The discovery of two new species marks the first record of the Myrmecina genus from the state of Mizoram, the three member research team claims in a statement.
The team led by ATREE's senior fellow, Priyadarsanan Dharma Rajan told IANS that ATREE is celebrating its 25th anniversary this year, and so the team has decided to name one of the new species Myrmecina bawai in honour of the founder president of ATREE, Kamaljit S. Bawa, renowned evolutionary ecologist and conservation biologist.
"Myrmecina bawaiis unique from all its congeners in India with its remarkable yellow coloured body with a dark tinge," he said.
The research team did an extensive sampling in Mizoram state as part of - Bioresource and Sustainable livelihoods in North East India - which was supported by the Department of Biotechnology.
The research was carried out in the Indo-Burma hotspot region from April 2019 and collected samples from almost all the protected areas and community reserve forests of Mizoram.
"We had a strong feeling of finding something interesting in the beautiful landscape of Mizoram. That feeling made us explore deep forest regions where there are no signs of anthropogenic disturbances," Rajan said.
He added that the team used the non-conventional collection method, the Winkler extractor for collecting ant samples from the leaf litter.
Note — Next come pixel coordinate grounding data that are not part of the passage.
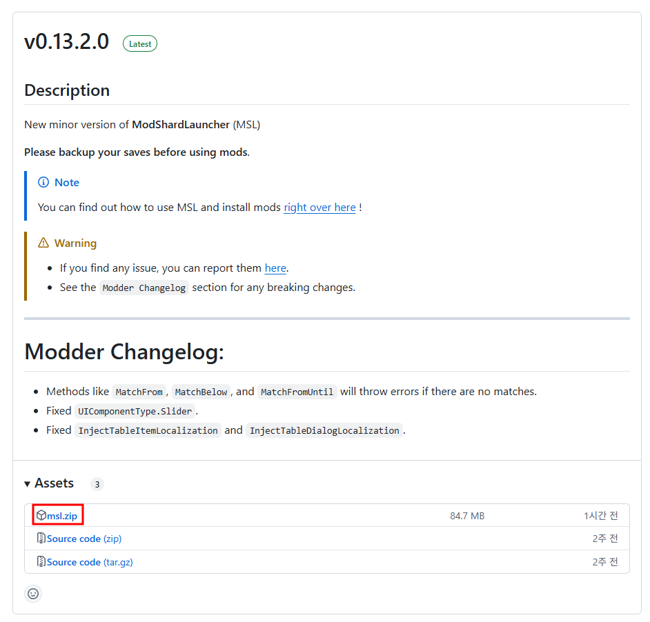Screen dimensions: 650x622
Task: Click the archive icon for Source code (tar.gz)
Action: pos(41,561)
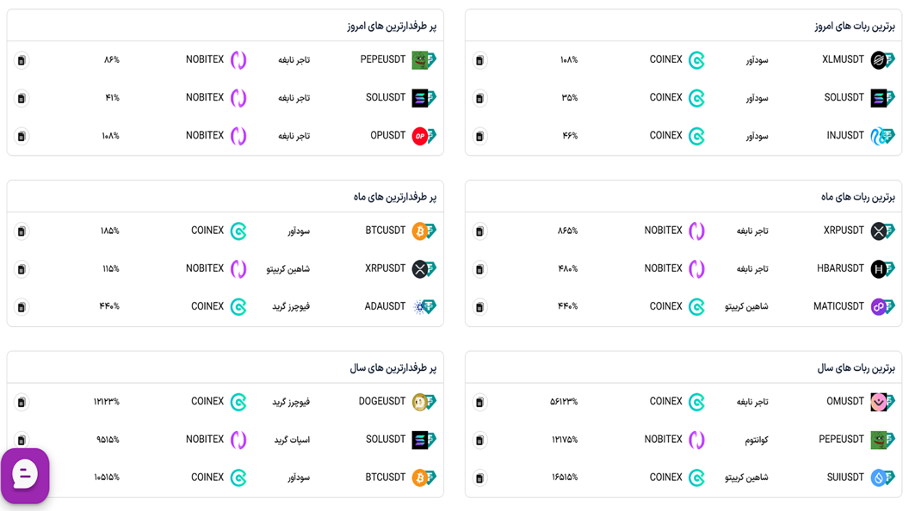Screen dimensions: 909x511
Task: Click the copy icon in the OMUSDT row
Action: pos(479,402)
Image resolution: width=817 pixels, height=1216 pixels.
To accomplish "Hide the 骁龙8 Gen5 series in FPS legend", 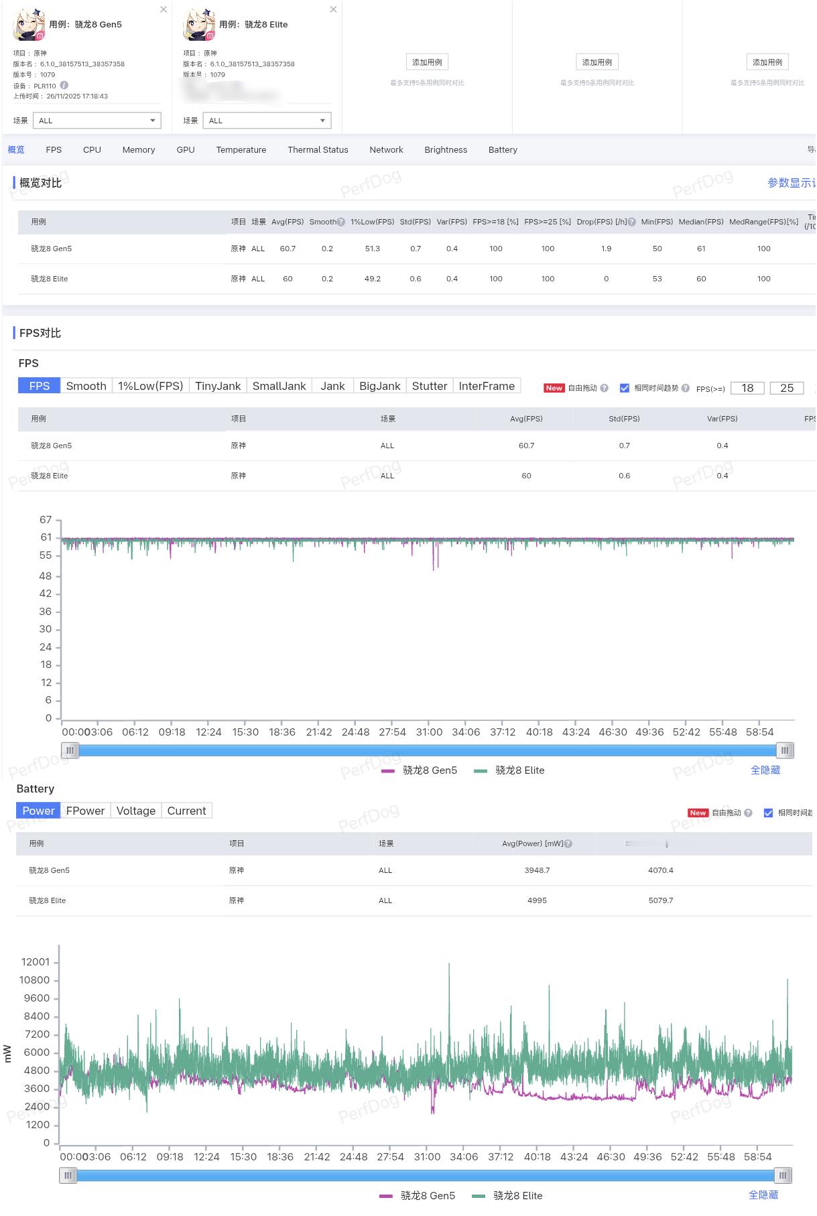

"After coming back from the field, while cleaning and sorting specimens under the microscope we found a small yellow coloured ant, quite different from many common ants. We were pretty sure the ant under a microscope is something interesting. Finally, it turns out to be a new species after careful examination of morphological characters," he said.
When the team had started this study, 57 species of ants were known from Mizoram and with the discovery of these two new species, the team claims that they are adding another 20 more species to the ant fauna of Mizoram. According to him, Myrmecina being cryptic ants, are rarely encountered in visual surveys and their biology and behaviour are poorly known.
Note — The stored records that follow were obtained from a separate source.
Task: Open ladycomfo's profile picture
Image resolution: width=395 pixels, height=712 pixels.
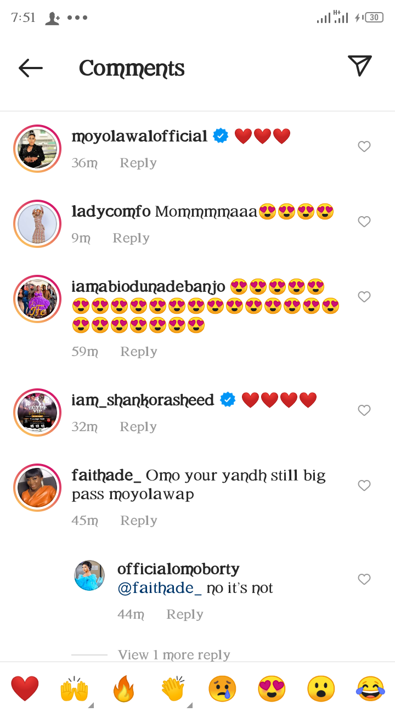Action: click(x=37, y=224)
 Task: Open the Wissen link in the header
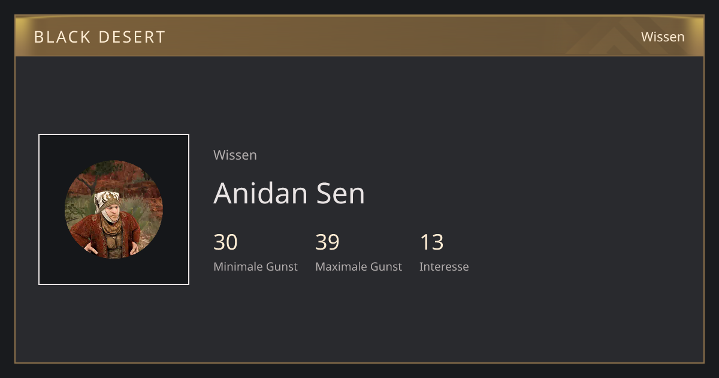click(x=663, y=37)
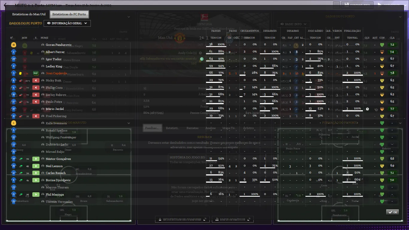Sort table by CLA rating column header

tap(392, 38)
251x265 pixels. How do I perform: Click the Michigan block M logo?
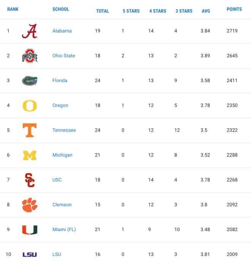click(x=30, y=155)
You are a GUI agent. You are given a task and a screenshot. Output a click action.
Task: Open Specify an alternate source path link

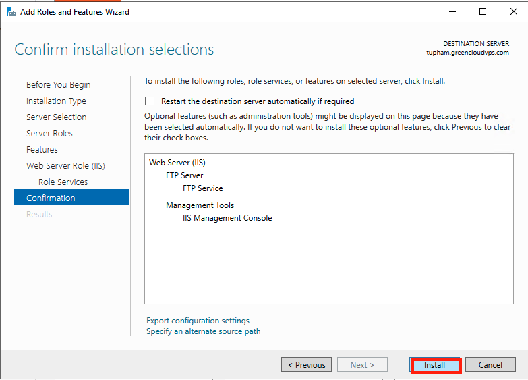[204, 331]
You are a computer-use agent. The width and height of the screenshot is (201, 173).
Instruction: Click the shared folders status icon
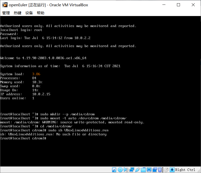pyautogui.click(x=143, y=170)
"These ants live in small colonies of 30 to 150 individuals under stones or decaying wood," he said and added that many of us may consider ants annoying, but this tiny creature is a super-organism, plays an important role in the ecosystem as seed dispersers, predators and pollinators.
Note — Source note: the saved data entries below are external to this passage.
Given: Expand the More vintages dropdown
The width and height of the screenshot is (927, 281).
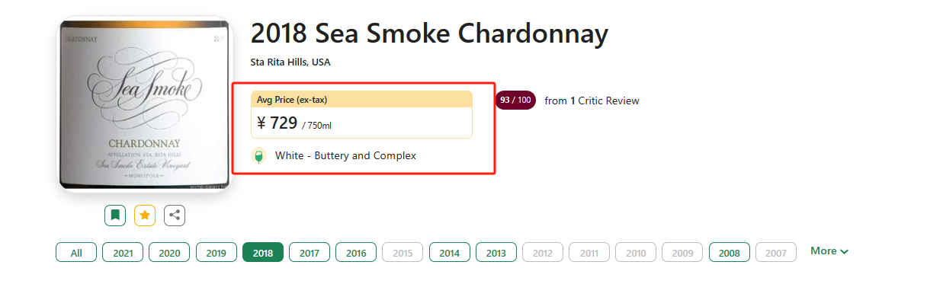Looking at the screenshot, I should point(829,251).
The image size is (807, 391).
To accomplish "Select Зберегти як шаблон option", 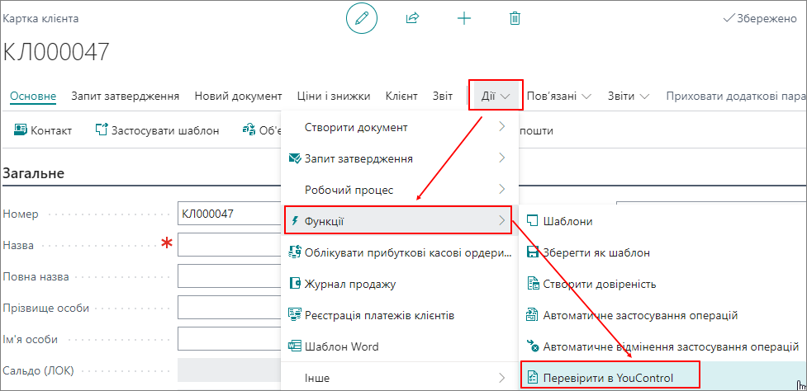I will 596,252.
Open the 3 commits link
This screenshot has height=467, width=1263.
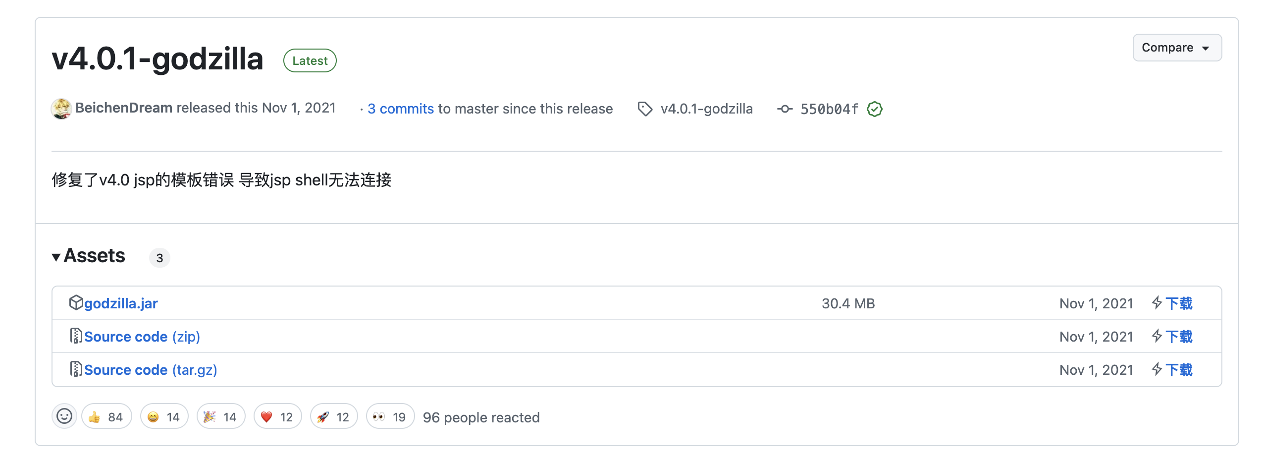[x=400, y=109]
A large number of ants have a crypto biotic lifestyle where they live in hidden habitats such as beneath the leaf litter or decaying wood or stone. These include several species unknown to science.
The team said in a statement that two workers of Myrmecina bawai were collected from Phawngpui National Park, often called Blue Mountain National Park. This is the highest mountain peak in Mizoram with a maximum altitude of 2157 m above sea level.
"We found Myrmecina bawai in a shaded region at an elevation of 1619 m above sea level," said the researchers in a statement.
Rajan said that this new species has a remarkable and unique reticulated sculpture on the gaster (abdomen).
"This unique sculpture on the gaster made us name the species Myrmecina reticulata. The collection site of Myrmecina reticulata sits in the Dampa Tiger Reserve, Mamit district at an elevation of 409 m above sea level of Mizoram, a part of the Indo-Burma biodiversity hotspot region," the team said.
Only seven confirmed Myrmecina are found in India and these species are found in states like Karnataka, Tamil Nadu, Kerala, Odisha, West Bengal, Assam, Arunachal Pradesh, Meghalaya and Sikkim too.